“Now is the time to tackle the toll Scotland’s unhealthy relationship with alcohol is taking on our society.” This is how Nicola Sturgeon, Scottish health secretary, confirmed the Scottish government’s decision that minimum pricing per unit of alcohol is the way to go to stem Scotland’s descent into the alcohol-fuelled abyss. Perhaps tellingly her statement came during a visit to the cardiac unit at Glasgow’s Royal Infirmary. From April 2013 and against speculation that it would be inthe region of 45p per unit, the amount has now been set at 50p, an increase to allow for inflation according to the health secretary. Sounds a lot, doesn’t it?
Depending on what your regular tipple is, this decision may not actually affect you. Unless you’re in the habit of buying cut-price booze, that is. I’ve long been saying that spending a bit more on a bottle of wine is good for us all. See my previous article on tax and duty on wine and you’ll know what I mean.
In itself I’m actually not against this government move, but I do question whether it will have the desired effect. Buckfast has often been blamed, particularly in the west of Scotland, for fuelling anti-social behaviour. It is a fortified (tonic) wine containing around 15% alcohol as well as caffeine and observation indicates the combination of both might drive gangs of teenagers into causing havoc. This may be an isolated example but many people I’ve spoken to recently find it strange that the minimum price set by the Scottish government means absolutely no change in the price of Buckfast, which already retails for around £7. I can’t see how this policy is going to solve that particular problem and I think that current laws could be used more effectively to curb underage drinking and antisocial behaviour which seems to be at the heart of the problem. If we don’t teach young people a responsible attitude to alcohol, excesses will just escalate.
I’m in no doubt that drinking less alcohol is better for our health, I’m just questioning whether this particular policy will achieve the desired outcome. But since the policy is now a fact, we’ll be sure to find out if it does.
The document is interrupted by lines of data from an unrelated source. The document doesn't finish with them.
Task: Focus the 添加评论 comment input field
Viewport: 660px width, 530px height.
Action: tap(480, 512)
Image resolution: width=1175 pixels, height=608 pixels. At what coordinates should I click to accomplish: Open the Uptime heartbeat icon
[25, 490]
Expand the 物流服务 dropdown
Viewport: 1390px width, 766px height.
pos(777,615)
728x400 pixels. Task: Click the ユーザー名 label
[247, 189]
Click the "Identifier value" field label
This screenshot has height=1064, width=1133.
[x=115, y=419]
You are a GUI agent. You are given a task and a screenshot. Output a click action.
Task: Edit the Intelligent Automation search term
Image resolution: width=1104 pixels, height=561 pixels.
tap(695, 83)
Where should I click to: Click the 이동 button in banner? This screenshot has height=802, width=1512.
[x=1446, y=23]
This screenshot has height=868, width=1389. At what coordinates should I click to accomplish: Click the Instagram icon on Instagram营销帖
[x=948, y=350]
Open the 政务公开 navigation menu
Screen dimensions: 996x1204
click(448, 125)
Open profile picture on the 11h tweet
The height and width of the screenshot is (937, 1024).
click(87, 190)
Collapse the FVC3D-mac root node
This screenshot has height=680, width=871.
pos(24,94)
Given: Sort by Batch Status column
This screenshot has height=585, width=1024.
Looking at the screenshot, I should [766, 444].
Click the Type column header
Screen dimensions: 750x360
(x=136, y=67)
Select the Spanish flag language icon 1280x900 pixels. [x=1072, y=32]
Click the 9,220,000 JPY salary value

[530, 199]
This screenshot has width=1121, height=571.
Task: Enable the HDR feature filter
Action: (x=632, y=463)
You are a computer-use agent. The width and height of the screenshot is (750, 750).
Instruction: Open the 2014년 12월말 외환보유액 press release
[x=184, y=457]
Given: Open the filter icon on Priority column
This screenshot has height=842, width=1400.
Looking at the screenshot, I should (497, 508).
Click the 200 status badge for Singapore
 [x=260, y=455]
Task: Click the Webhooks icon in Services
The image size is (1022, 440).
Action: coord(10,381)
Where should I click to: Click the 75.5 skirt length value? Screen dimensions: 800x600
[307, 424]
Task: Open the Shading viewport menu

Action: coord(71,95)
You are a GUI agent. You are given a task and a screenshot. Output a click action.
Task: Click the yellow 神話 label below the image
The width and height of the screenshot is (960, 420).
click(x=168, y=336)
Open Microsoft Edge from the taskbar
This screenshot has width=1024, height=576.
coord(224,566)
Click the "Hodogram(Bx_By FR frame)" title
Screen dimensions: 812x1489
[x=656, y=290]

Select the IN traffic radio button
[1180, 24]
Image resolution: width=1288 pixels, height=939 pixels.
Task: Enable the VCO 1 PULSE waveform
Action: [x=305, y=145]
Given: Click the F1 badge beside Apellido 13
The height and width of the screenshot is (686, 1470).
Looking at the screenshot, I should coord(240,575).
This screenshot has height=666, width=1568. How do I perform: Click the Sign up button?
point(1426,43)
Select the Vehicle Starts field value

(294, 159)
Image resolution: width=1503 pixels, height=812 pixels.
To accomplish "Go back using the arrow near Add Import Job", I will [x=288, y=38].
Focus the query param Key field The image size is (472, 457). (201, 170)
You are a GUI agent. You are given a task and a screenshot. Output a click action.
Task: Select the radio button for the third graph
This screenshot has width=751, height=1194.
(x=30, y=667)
And the ‘sunset clause’ built into the policy means there will be an opportunity to review its results infive years time.
The challenge is now to see how the trade reacts with the positioning of brands in the middle price brackets. As cut-price alcohol becomes more expensive the distinction with products in that middle range becomes muddled. There is a widespread view that this may result in price rises across the board. And some will welcome this as an opportunity to review how prices are set and make the wine trade in particular more sustainable over the longer term for producers and importers.
It’s worth reading the small print though. At this stage Sheffield University’s Alcohol Research group, on whose report the Scottish government has based its policy, has estimated that large retailers stand to make £124.5 million from minimum pricing as well as from the discount ban already in force. This number may actually end up being considerably higher according to CBI Scotland because of the increase from 45p to 50p.
There is currently no mechanism to claw this back from retailers, as the Scottish government doesn’t have the power to set central tax or duty on alcohol. They did introduce the ‘public health levy’ earlier this year which will see larger alcohol (and tobacco) retailers pay a supplement to their business rates. There are calls for similar measures in the form of a ‘social responsibility levy’ (that of course is just tax to you and me) so, before we celebrate a move to a more sustainable model, we could well end up with a significant increase in the overall price of alcohol that goes straight into the government’s coffers and does nothing to restore balance in the trade and that would be a great opportunity missed.
As it stands the minimum unit price will only apply to Scotland and there is genuine concern that it could harm Scottish retailers when south of the border there are no restrictions. Evidence from Canada, where similar moves have introduced minimum pricing in some provinces, suggests that cross border trade from provinces without restrictions is a significant issue. But the Westminster government is already making noises about minimum unit pricing south of the border,making it likely the imbalance will only last for a short time.
So where does this leave the average consumer? Clearly this is the start of the end of cut-price alcohol as we know it but as a result we may well see price increases at the higher levels as well as the market resettles. The question is whether this will end the love affair consumers have with cheap deals and stop them buying on price but rather look for quality, or the illusive ‘value for money’. It is worth noting that the minimum price for a bottle of wine will now be £4.69,which is only marginally below the current average price paid in the UK. Perhaps it will encourage people to start exploring the wine isle with renewed vigour and root out some real quality, but I think it takes more than minimum unit pricing to fix that.
The current focus on lower alcohol wines may also benefit as a result as they are in prime position to take the spot vacated by the lowest priced wines, but that is of course assuming these wines can be produced at this low cost and find sufficient favour with consumers. The time is right for the larger retailers to take the lead and convince consumers about the real value of a bottle of wine, rather than just play the blunt pricing game. Wishful thinking, perhaps.